Court Opinion

ID: 8265778
Source: CourtListenerOpinion
Date Created: 2022-10-16 16:01:09.836743+00
Date Added: 2024-06-11T16:43:20.789067
License: Public Domain

NORTONI, J.
This is a suit on a policy of fire insurance. Plaintiff recovered and (defendant prosecutes the appeal. The policy sued upon is in the amount of $1000 on a stock of merchandise owned by M. B. Caraway, the insured, who conducted a general store at Brookeland, Texas. The stock insured consisted of general merchandise valued at about $9000 and it was totally consumed by fire October 19, 1906. After the fire, defendant !s adjuster, Slaton, visited Brookeland, made an investigation, took proof of loss, *694and promised defendant would pay the same at the expiration of sixty days, in accord with the provisions of the policy to that effect. The proof of loss was duly transmitted to defendant by Slaton and retained by it, but defendant finally refused payment asserting that Caraway, the insured, had conspired with one Burton,. a merchant at Carthage, Texas, to defraud it and other insurance companies by removing large quantities of goods from his store to that of Burton prior to the fire and thus sought to collect insurance on goods not destroyed. After the proof of loss was made, Caraway assigned the policy to plaintiff as trustee for his creditors and the suit is prosecuted by him for their benefit.
The facts touching the loss and the matter of removing goods from the store of Caraway to that of Burton are about the same as those set forth in connection with the opinion in Oehler, Trustee, v. Phoenix Insurance Company, decided today, and reference is made to that case for a more complete statement thereof. Though there is some additional evidence for defendant in the present record on this question, its principal witness, Mills, is more successfully contradicted and impeached here than there. Among other things in evidence in aid of plaintiff’s case here, is a written statement sworn to by Mills in which he contradicts his story given from the witness stand at the trial. There is an abundance of evidence in the record pro and con on the matter of removing goods from the store, and we are not prepared to say the verdict appears to be the result of passion and prejudice. On this question, we rule the same as in Oehler v. Phoenix Insurance Company, post.

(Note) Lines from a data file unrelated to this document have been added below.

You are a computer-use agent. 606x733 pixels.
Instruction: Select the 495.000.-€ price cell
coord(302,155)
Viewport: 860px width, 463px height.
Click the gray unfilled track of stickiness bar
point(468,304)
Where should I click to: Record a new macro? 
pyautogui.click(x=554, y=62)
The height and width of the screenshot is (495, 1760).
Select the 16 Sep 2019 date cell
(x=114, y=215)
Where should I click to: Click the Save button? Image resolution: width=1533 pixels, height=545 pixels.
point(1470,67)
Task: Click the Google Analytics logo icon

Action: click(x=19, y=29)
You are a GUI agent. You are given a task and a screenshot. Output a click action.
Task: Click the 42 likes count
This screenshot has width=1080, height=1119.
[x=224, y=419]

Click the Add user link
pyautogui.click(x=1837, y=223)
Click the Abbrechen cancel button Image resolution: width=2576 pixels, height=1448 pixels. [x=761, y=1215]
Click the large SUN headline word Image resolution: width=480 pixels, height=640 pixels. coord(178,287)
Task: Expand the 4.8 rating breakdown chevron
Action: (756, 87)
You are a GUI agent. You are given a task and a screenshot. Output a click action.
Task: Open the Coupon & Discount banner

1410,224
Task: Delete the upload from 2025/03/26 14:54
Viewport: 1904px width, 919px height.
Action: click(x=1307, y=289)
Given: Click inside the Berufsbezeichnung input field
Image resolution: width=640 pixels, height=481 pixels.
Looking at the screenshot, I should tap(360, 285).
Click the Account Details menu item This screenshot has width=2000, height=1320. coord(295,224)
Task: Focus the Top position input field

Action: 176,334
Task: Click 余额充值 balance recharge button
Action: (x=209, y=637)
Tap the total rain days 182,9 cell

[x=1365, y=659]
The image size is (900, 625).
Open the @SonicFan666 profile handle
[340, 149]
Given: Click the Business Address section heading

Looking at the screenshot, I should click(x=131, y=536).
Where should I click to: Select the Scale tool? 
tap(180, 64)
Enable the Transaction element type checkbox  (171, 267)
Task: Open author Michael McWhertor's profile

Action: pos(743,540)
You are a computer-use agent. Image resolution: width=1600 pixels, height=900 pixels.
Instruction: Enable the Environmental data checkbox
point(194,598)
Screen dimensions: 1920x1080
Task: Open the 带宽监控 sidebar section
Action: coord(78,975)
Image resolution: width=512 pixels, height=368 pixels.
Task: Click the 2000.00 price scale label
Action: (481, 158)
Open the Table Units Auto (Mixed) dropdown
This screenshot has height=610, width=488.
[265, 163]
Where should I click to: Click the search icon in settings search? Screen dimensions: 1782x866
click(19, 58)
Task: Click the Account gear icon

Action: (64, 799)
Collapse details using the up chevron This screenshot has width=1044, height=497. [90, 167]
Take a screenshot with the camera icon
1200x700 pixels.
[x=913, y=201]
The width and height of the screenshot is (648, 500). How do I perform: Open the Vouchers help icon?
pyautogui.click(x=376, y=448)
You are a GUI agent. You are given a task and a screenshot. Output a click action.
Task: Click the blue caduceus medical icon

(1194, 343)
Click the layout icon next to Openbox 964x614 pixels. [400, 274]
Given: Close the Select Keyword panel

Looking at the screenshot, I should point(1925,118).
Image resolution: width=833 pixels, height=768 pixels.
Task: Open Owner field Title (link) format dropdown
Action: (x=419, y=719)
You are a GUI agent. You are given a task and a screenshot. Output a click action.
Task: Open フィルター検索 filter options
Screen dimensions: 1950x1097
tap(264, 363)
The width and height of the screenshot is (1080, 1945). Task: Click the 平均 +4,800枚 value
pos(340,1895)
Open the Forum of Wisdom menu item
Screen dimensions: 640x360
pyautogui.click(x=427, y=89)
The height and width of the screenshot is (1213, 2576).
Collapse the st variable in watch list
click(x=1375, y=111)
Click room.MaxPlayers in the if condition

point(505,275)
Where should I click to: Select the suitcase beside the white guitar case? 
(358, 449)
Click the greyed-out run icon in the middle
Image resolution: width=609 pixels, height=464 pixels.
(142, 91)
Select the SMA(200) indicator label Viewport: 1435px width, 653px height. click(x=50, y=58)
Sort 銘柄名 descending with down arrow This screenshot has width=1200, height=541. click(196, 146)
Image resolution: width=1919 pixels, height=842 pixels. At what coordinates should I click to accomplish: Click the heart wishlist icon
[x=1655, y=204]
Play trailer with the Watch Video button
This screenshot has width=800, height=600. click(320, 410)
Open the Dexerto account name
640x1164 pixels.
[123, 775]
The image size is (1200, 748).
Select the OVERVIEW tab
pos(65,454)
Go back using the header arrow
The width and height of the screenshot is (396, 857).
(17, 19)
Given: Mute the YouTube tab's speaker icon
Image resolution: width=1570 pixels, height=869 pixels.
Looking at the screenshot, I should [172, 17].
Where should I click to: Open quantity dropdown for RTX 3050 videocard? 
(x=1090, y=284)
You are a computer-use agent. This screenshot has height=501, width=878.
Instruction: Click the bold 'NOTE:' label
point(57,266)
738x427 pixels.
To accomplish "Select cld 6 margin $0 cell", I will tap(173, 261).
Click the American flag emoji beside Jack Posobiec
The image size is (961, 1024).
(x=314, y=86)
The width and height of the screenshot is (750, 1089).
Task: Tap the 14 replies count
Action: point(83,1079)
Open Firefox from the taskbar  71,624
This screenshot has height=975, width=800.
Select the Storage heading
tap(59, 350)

The answer sets forth three affirmative defenses: First, a conspiracy between Caraway and Burton to cheat and defraud defendant by removing a large quantity of the goods insured from Caraway’s store to that of Burton prior to the fire, etc.; second, the *695failure of Caraway, the insured, to keep a true and correct set of books and inventory, in that they failed to disclose goods removed from Caraway’s store to that of Burton; third, that Caraway, the insured, falsely swore the loss amounted to $8855.37, and that the fire did not originate from any act, design, or.procurement on his part, when the loss was, in fact, much less than the insurance for the reason Caraway had caused the greater portion of his stock to be removed to Burton’s store prior to the fire. All of these special defenses were submitted to the jury by instructions requested by it and the only argument put forward with respect to instructions is leveled against the one given for plaintiff. But one instruction was given for plaintiff and that is as follows:
“The defendant charges Caraway with having-conspired with George Burton to remove goods and merchandise from Caraway’s store in Brookeland and with actually having removed from the Brookeland store such goods and merchandise and that this was done by Caraway with the purpose to cheat and swindle the defendant insurance company. The burden of proving these charges of fraud is on the defendant. And unless you believe that such charge has been established to your satisfaction by a preponderance of the evidence in this case, you can not find for the defendant upon such issue.”
It is argued this instruction singles out and unduly comments on one feature of the case to the exclusion of others in that it authorizes the jury to find for plaintiff on “such issue” of removing goods from the store unless defendant had sustained the burden of proof. We are not impressed with this argument in the least for the instruction is certainly a sound declaration of the law touching the burden of proof. Though the answer set forth three separate defenses, in the final analysis they all revert to and predicate upon the allegation that goods were removed from Caraway’s store *696to that of Burton. If no goods were thus removed, then all of defendant’s special defenses failed and it was entirely proper to thus declare the law touching the burden of proof with respect to the gravamen of the whole matter. We do not regard the instruction as unduly commenting on one feature of the case, for the “feature of the case” touched upon here is the gravamen of the whole. Besides, plaintiff is not to be condemned because he failed to request other instructions, for the law does not intend to compel a litigant to make such requests unless- he chooses to do so. [See Sowders v. St. Louis & S. F. R. Co., 127 Mo. App. 119, 104 S. W. 1122.]
We have examined all of the arguments-advanced but see no reversible error in the record. The other arguments put forward for reversal are fully answered in respondent’s brief and they do not merit discussion in the opinion.
The judgment should be affirmed. It is so ordered.
Reynolds, P. J., and Caulfield, J., concur.